For years I laughed at people who insisted on having their emotional support animals with them on the plane. I’m not laughing any longer.
I have come to admit that I too have animal-related attachment issues. As a child, I had a teddy bear that kept me company; now, a couple of centuries later, I have two living beings, a red dog and a gray cat, that sustain my mental health.
I find it reassuring to have my steps dogged by Bisou and catted by Telemann as I move around the house. It feels disorienting to go for a walk without a leash in my left hand, a poop bag at the ready, and Bisou stopping at every sacred sniffing spot on the way. At night, watching cataclysms unfold on TV, I keep one hand on short gray fur and the other on long red fur, and life on this mournful planet seems more bearable.
In December, as we prepared to go on our Christmas travels, I lived in a state of anxiety. I had all the usual worries—packing, parking, getting on the right train. But most of my fretting was focused on the animals. Would there be a snow storm on the day when I was supposed to drive Bisou to her B&B in southern Vermont? (There wasn’t.) Would Telemann, alone except for twice-daily visits from a cat sitter, stop using the litter box in the quintessential mode of feline revenge? (He didn’t.) Would he tear up the house? (He tried.)
Day after day I told myself that, really, there was nothing for a rational person to worry about. Of course, this sort of thought never helps. It simply makes the worrier feel stupid, which gives her one more thing to worry about.
I tried to comfort myself by imagining the peace and contentment that would descend upon me once the trip was over and I could again take naps with Bisou against my right leg and Telemann on my stomach. Surely the happiness of having them with me again would match in strength and duration the anxiety that now had me so cruelly by the throat.

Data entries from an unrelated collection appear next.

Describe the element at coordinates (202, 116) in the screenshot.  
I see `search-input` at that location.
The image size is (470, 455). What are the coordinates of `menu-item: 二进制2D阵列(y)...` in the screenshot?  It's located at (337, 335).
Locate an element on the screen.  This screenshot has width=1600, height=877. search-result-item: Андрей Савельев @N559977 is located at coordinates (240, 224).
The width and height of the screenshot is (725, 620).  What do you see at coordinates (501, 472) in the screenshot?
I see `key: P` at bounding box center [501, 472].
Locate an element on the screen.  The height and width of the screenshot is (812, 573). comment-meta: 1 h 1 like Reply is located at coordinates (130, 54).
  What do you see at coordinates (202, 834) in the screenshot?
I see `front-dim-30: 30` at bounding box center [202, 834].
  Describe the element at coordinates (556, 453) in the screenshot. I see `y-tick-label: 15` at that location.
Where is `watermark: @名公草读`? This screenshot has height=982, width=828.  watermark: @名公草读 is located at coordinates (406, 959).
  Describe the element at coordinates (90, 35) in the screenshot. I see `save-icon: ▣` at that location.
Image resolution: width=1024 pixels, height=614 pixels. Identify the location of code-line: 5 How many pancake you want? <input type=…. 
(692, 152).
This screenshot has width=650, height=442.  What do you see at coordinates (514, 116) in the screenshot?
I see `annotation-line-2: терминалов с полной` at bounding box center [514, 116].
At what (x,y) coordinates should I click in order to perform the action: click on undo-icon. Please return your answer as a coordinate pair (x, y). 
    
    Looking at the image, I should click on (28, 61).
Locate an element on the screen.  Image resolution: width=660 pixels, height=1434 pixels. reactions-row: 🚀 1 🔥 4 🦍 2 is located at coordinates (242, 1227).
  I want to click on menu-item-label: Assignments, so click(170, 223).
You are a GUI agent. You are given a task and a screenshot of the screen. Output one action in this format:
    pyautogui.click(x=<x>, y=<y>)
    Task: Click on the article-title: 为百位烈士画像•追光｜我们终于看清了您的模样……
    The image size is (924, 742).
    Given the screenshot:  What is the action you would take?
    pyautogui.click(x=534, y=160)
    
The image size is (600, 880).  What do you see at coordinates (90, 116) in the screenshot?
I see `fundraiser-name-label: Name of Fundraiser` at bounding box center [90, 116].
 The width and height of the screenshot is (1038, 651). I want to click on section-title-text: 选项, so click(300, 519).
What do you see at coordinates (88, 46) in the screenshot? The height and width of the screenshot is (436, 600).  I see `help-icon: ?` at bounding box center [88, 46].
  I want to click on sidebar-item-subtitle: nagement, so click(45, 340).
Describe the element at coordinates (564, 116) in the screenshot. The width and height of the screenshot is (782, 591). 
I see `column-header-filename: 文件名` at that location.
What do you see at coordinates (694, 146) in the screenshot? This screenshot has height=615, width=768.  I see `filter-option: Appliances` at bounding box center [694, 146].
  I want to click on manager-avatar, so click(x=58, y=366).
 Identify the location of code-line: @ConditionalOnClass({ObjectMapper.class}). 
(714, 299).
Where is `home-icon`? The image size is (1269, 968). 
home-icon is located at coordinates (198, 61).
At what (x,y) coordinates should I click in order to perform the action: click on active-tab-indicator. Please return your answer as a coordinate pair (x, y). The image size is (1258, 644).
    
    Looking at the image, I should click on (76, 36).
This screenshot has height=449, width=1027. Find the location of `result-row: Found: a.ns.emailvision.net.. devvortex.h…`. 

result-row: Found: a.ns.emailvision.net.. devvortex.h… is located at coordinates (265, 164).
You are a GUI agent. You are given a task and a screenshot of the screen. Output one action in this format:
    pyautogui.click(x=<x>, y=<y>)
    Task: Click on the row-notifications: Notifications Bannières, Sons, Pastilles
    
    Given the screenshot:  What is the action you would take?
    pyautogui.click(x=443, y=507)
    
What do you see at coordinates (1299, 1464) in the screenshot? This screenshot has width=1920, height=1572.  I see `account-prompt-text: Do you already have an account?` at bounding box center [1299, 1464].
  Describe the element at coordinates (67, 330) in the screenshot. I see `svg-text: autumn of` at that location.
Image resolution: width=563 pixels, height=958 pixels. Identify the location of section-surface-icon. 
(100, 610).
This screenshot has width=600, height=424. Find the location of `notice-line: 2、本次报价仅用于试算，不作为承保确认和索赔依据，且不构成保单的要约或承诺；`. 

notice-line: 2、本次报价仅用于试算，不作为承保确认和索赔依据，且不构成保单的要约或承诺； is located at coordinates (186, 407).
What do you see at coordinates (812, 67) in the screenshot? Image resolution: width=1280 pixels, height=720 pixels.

But for me, and I suspect for many others, our joys never feel commensurate with our sorrows. I knew from experience that the anxiety that had haunted me for weeks would not be replaced by an equivalent period of happiness after the trip. We somehow manage to sustain negative emotional states much longer than positive ones.
And that’s how it happened. After the ecstatic reunion (I spent the first night sleeping on the love seat, so Telemann could knead and purr to his heart’s content) things became, if not exactly humdrum, less than constantly joyous. Tiny worries—about laundry, groceries, the meaning of life–began to cloud my emotional skies.
But this time, with my former anxieties well fixed in my memory, I am attempting to hang onto a proportional level of happiness. As I go about my routines I occasionally stop and say to myself, wow, what gorgeous long ears Bisou has. Or I watch Telemann watching the winter-drab (but still adorable) finches at the feeder, and give thanks that his litter box habits have remained intact.
I was mistaken when I hoped that my happiness at being back would go on and on of its own accord. Spontaneous joy is something that we humans evolved to experience only in short bursts, lest we become complacent and stop scanning the horizon for lions on the prowl. Maybe happiness has to be cultivated, in the full botanical sense. The seed needs the right soil, water, and light. Above all, it needs attention.
And then it may, with luck, take root and flourish.